① 广东省有色金属地质局九三一队. 2019. 广东省陆河县仙水沥外围锡多金属矿预查报告.

按照主要矿石产状可以划分三种矿石类型,分别为石榴云母石英片岩型(Ⅰ)(图 4d)、蚀变岩型(Ⅱ)(图 4e, f)和石英脉型(Ⅲ)(图 4g, h)。第一种矿石(图 5d-f)产于石榴云母石英片岩,主要矿石矿物为锡石、黑钨矿、闪锌矿、黄铜矿、毒砂和少量黄铁矿,其中毒砂呈半自形晶粒状,粒径约0.2~2.0mm。
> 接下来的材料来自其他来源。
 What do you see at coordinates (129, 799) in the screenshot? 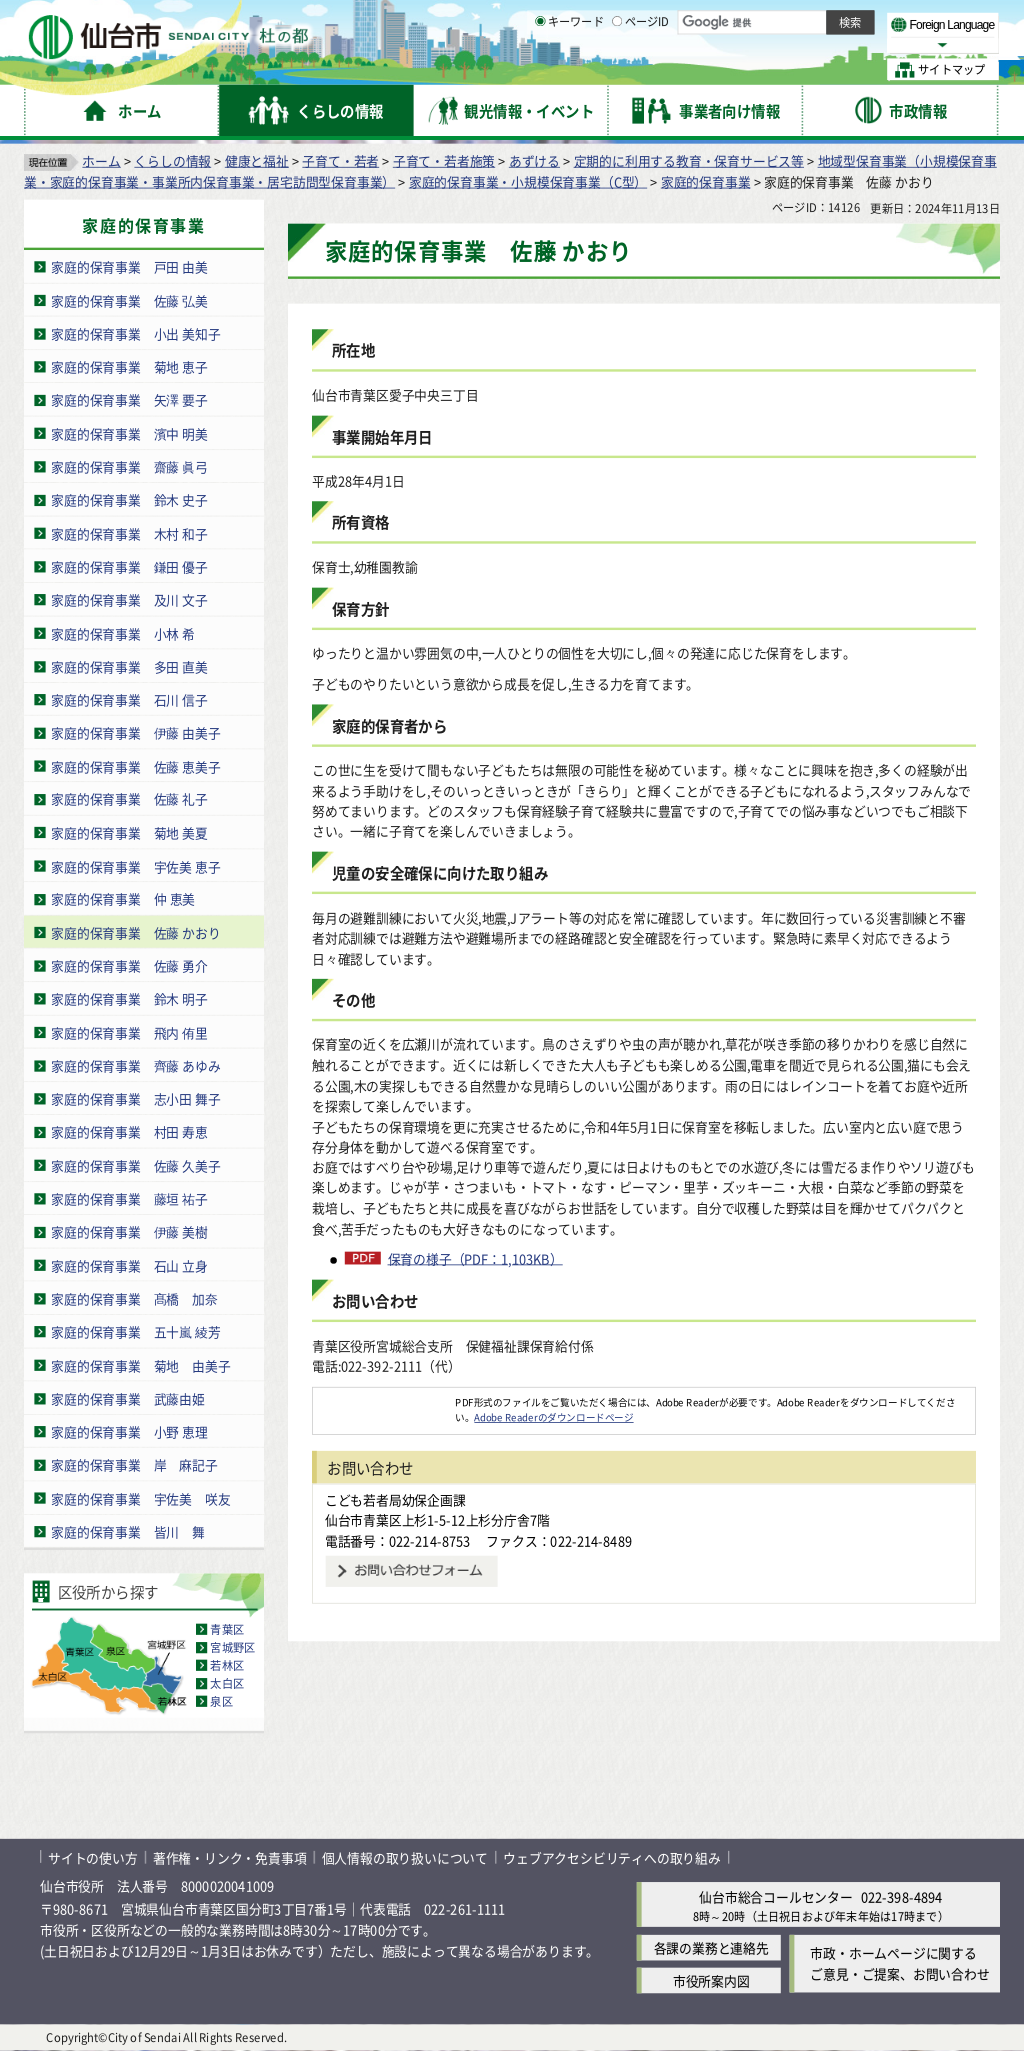
I see `家庭的保育事業 佐藤 礼子` at bounding box center [129, 799].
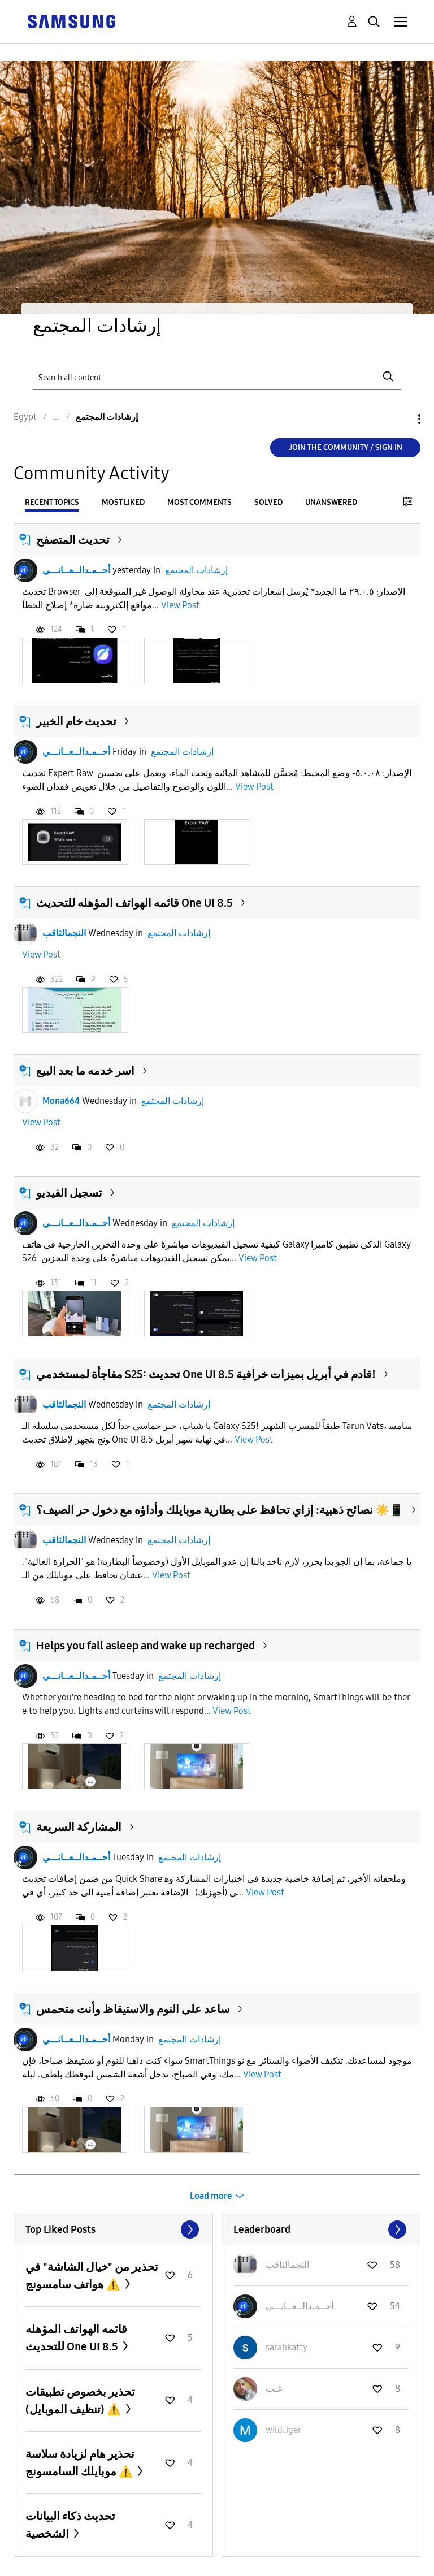  What do you see at coordinates (345, 447) in the screenshot?
I see `Join the Community / Sign in` at bounding box center [345, 447].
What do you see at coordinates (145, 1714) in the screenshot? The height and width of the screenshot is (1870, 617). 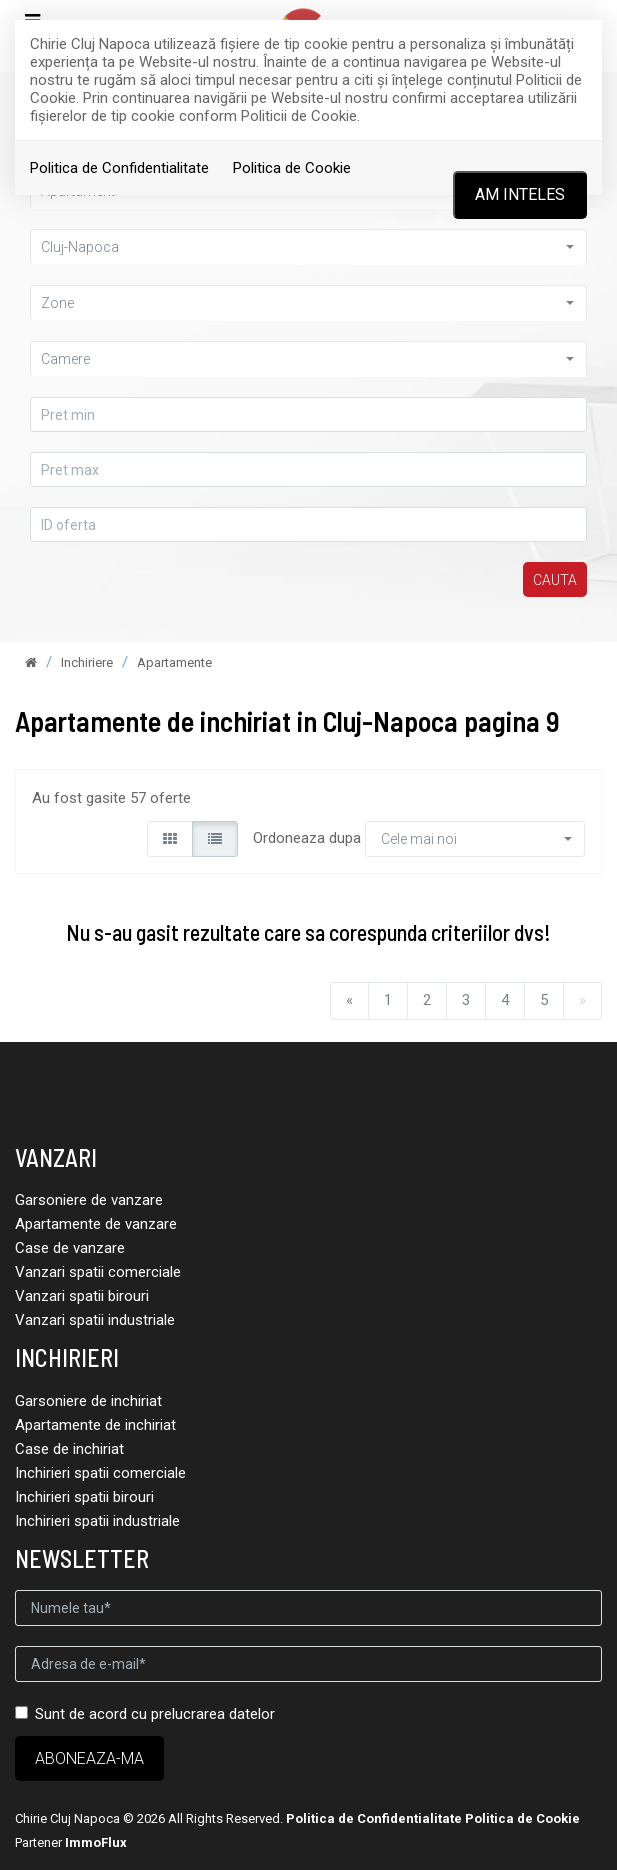 I see `Sunt de acord cu prelucrarea datelor` at bounding box center [145, 1714].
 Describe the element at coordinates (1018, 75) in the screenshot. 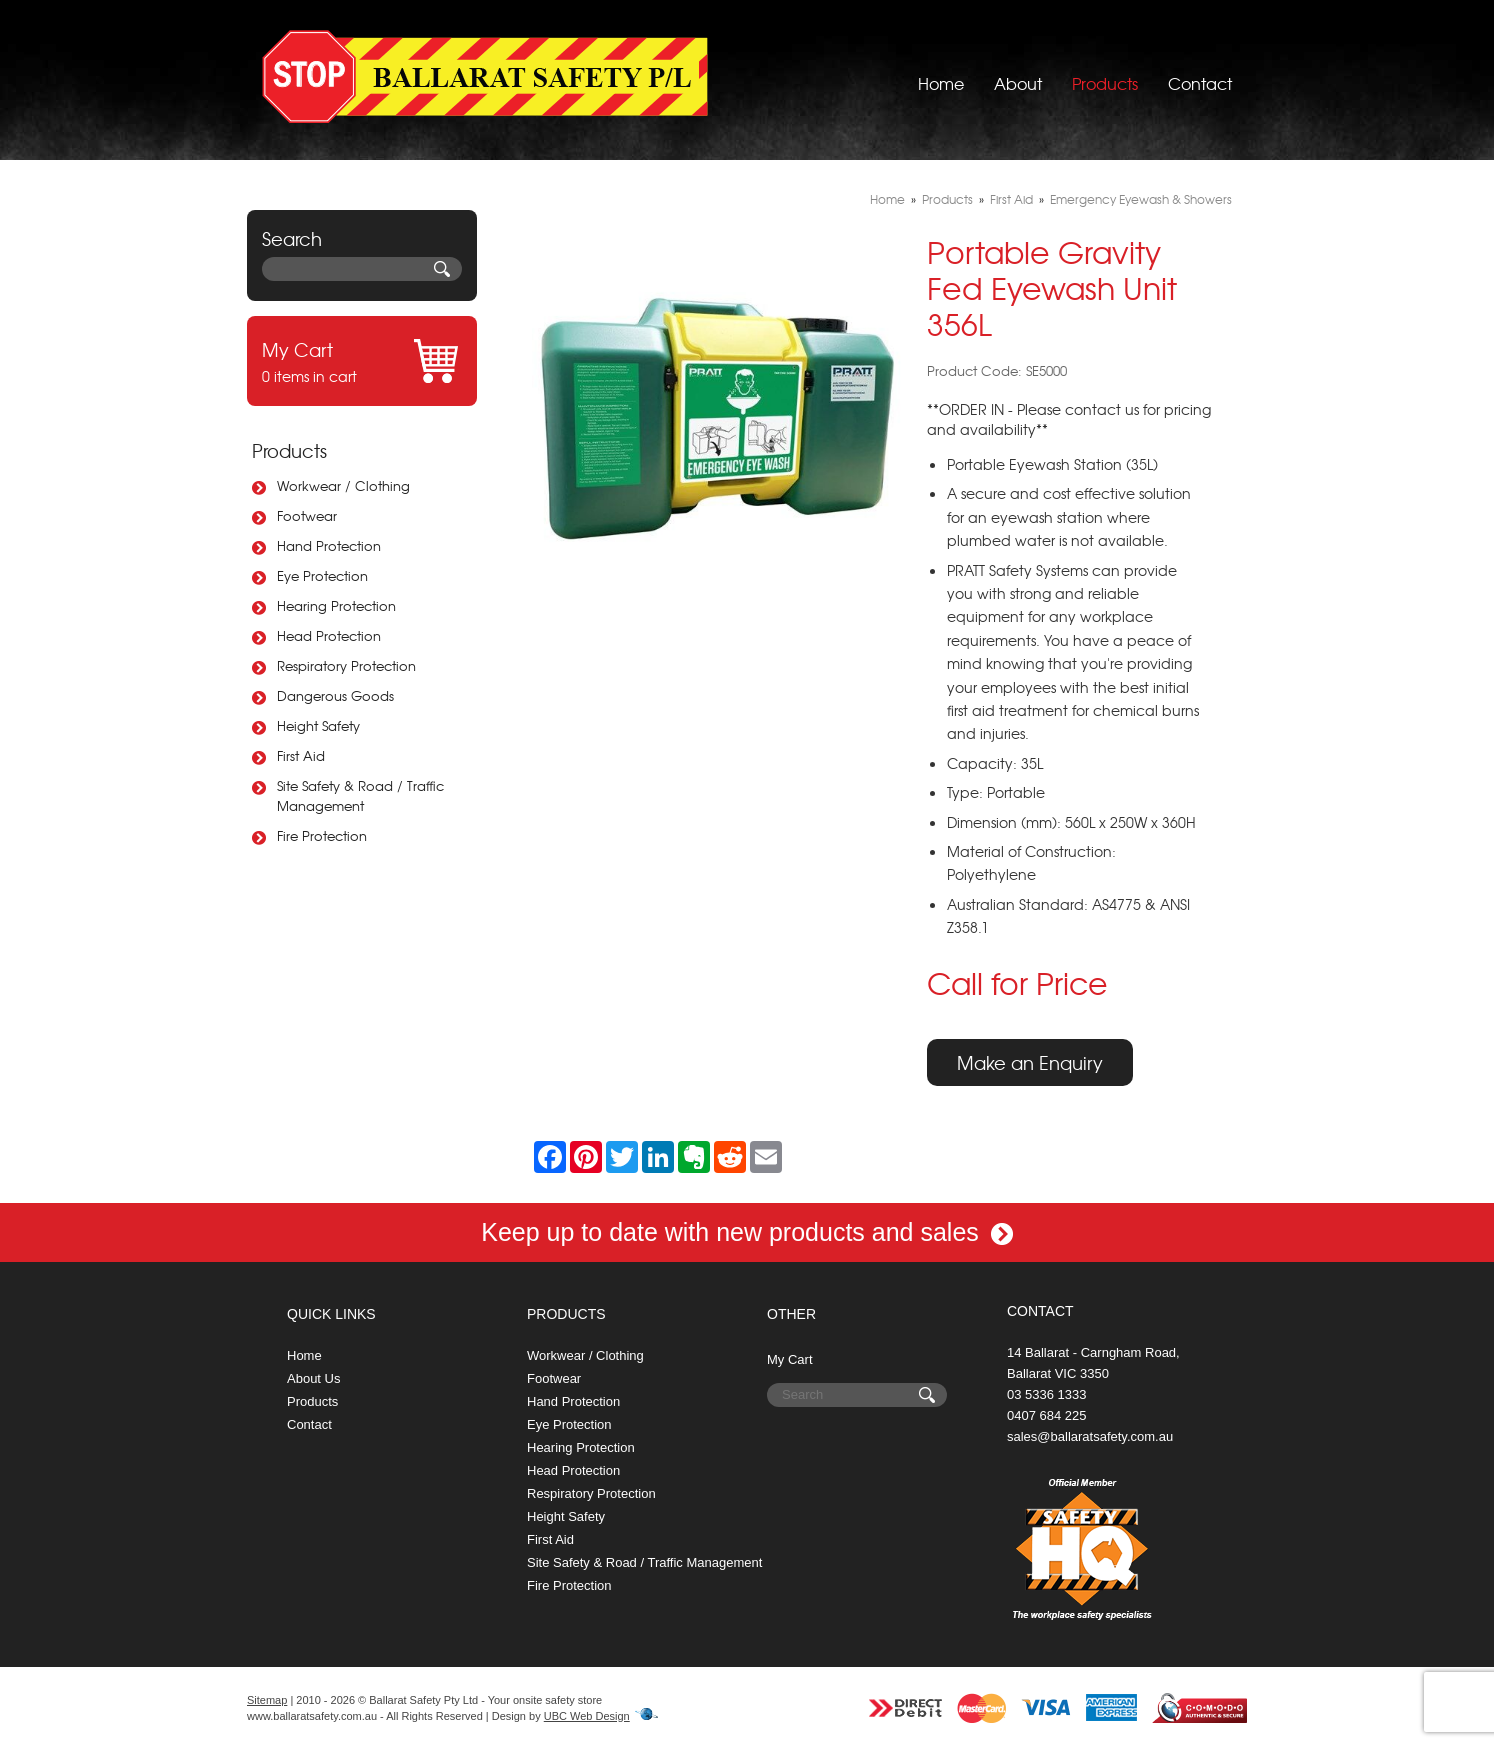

脉石矿物为石英、白云母、石榴子石、黑云母、黄玉、萤石,石榴子石呈浅褐色及浅绿色,呈半自形-自形粒状,粒径约0.2~2.0mm;萤石呈他形粒状或粒状集合体,分布于石英粒间,粒径约0.5~1.0mm;白云母呈无色、浅绿色、浅褐色,呈鳞片状、片状,定向排列,粒径约0.05~1mm。其中,黑钨矿交代石榴子石(图 5d),石榴子石交代锡石(图 5e),闪锌矿和黄铜矿交代锡石、黑钨矿、石榴子石、毒砂(图 5f)。蚀变岩型矿石(图 5g-i)产于黑云母花岗斑岩与砂岩层接触带,发育强烈的云英岩化、绿泥石化和绿帘石化。矿石矿物为锡石、闪锌矿和黄铜矿,其中锡石呈他形晶-半自形晶粒状,粒径约0.5~8.0mm;闪锌矿呈褐黄色,呈他形晶粒状,少数充填微裂隙呈细脉状,粒径约0.1~1.0mm;黄铜矿呈他形晶粒状,与闪锌矿共生,粒径约0.02~5.0mm,少数呈小乳滴状固溶体分离物分布于闪锌矿中。脉石矿物为石英、绢云母、绿泥石、绿帘石、方解石、黄玉和石榴子石,其中黄玉呈他形粒状、柱状,分布于石英粒间,粒径约0.02~0.8mm;石榴子石呈他形粒状,零星分布,粒径约0.2~0.5mm;绿泥石呈鳞片状或蠕虫状,蠕绿泥石与闪锌矿、黄铜矿共生。石英脉型矿石(图 5j-l)主要产于石榴云母石英片岩中,主要矿石矿物为锡石、黑钨矿、黄铜矿、闪锌矿及少量赤铁矿,其中黑钨矿呈半自形晶板状,被黄铜矿交代,粒径约0.2~1.0mm。脉石矿物为石英、绢云母和石榴子石。根据野外和镜下观察,可划分为三个成矿阶段,分别为锡石-黑钨矿-白云母阶段、锡石-毒砂-石榴子石阶段、黄铜矿-闪锌矿-绿泥石阶段(图 6)。矿区围岩蚀变强烈,主要蚀变类型包括硅化、白云母化、石榴子石化、黄玉化、萤石化、绢云母化、绿泥石化、绿帘石化和碳酸盐化。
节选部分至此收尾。